Vectorization of min distance in kernel

Question

Vectorized approach: After diving into the vectorized implementation, it looked like a very interesting look-up problem, so if you are still interested in vectorized techniques to get the job done, here's an approach with bsxfun -

%// Scalars to replace their repeated usages in the code
[W,H,NC]= size(Kart1);
d3a = 1:NC;

%// Indices for Kart1 at the first level of the nested loops
BI = bsxfun(@plus,K1(:,2)+(K1(:,1)-1)*W,(d3a-1)*W*H);

%// Indices for Kart1 in 3x3 kernel around the indices obtained at first level
BIW3 = bsxfun(@plus,[-1 0 1]',[-W 0 W]); %//'
%// Linear indices for the minimum value of Kart1 in the 3x3 neighborhood 
[~,MI3] = min(sqrt(sum(Kart1(bsxfun(@plus,...
    BI,permute(BIW3(:),[3 2 1]))).^2,2)),[],3);
%// X-Y indices
[xShift1,yShift1] = ind2sub([3 3],MI3);

%// Get Kart1 values corresponding to the indices for the minimum values
KP1Coor = Kart1(bsxfun(@plus,...
    K1(:,2)+xShift1-2 +(K1(:,1)+yShift1-2-1)*W,(d3a-1)*W*H));

Benchmarking

I was able to test it out with GPU too using gpuArray from Parallel Computing Toolbox and then run some benchmarks with W = 1000, H = 1000 and used N as the datasize varying it with [1000 2000 5000 10000 20000]. The results seem crazy enough, though not unreliable as approved benchmarking methods were used from Measure and Improve GPU Performance.
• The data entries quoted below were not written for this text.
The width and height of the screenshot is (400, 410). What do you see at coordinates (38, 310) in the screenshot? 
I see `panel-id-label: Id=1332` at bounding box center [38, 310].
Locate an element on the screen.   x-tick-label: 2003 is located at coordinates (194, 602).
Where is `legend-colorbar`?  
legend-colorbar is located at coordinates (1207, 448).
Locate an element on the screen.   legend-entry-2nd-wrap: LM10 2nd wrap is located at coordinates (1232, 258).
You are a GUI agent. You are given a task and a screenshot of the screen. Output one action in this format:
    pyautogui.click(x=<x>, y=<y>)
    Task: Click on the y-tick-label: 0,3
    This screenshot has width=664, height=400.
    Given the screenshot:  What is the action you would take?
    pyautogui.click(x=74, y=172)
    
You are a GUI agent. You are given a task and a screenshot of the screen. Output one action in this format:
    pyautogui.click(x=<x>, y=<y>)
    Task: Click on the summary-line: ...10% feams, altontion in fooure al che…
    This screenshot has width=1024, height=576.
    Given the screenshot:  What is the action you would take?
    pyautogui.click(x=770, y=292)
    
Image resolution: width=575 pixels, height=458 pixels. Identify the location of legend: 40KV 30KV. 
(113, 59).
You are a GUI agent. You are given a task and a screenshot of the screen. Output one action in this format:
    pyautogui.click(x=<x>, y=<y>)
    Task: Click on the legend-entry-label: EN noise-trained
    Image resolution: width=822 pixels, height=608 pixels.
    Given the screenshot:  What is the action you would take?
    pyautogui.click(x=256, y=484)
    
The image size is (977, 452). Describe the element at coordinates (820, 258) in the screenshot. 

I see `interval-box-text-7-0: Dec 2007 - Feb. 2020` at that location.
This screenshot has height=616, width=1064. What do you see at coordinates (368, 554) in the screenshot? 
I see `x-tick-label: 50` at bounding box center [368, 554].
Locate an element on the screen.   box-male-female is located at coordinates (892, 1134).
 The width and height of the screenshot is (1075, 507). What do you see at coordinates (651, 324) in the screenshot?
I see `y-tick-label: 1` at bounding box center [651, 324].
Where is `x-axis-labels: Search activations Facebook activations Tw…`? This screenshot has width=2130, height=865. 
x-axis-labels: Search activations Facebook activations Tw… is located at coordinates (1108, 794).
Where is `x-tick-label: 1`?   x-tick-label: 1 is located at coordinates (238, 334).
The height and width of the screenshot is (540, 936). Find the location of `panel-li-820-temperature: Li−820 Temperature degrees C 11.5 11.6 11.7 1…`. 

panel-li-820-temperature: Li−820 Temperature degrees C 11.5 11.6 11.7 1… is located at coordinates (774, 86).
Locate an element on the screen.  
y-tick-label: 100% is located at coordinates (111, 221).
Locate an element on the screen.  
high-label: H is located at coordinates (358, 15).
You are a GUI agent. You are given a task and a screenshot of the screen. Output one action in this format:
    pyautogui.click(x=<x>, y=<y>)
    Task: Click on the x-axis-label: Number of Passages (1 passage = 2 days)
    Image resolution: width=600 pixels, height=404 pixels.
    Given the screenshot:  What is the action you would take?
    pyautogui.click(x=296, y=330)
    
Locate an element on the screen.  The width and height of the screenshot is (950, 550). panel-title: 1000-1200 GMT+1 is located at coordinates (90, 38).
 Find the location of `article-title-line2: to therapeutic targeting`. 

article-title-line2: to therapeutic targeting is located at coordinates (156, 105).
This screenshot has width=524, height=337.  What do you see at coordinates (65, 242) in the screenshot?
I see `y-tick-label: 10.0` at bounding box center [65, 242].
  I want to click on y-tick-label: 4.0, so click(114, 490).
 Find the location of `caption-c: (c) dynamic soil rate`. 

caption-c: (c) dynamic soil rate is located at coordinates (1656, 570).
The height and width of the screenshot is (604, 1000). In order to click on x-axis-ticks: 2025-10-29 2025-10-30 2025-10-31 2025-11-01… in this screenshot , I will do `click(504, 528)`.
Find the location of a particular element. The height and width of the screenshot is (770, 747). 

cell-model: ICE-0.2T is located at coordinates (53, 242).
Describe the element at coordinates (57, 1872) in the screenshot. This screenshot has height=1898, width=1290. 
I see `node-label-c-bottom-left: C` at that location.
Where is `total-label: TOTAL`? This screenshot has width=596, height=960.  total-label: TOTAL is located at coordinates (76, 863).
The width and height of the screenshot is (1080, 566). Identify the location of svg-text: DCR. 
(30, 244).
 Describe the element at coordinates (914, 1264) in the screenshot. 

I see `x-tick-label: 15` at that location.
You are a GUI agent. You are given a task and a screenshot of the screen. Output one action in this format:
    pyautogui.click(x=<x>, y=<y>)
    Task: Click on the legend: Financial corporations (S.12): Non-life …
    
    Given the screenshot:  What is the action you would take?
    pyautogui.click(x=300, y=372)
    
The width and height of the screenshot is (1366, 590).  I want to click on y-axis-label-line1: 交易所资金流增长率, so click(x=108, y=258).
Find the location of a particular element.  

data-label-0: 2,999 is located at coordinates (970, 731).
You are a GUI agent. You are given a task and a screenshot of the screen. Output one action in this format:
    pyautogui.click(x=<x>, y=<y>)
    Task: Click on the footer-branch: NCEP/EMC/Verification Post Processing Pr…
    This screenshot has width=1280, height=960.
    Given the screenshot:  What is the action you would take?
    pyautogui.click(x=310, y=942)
Here is the benchmark plot for original and CPU and GPU vectorized codes -

enter image description here

It looked appropriate to then benchmark only the vectorized codes and for even larger datasizes, whose plot is shown next -

enter image description here

Conclusions: The problem basically looks like a look-up problem, where Kart1 is the data and K1 is the array of indices to look-up for. The vectorized solution presented here is basically a brute-force approach and the benchmark results clearly favor this for performance. But, it would be interesting to see if any non-brute-force approach that might be even loop-based, but leverages this looking up efficiently could perform better.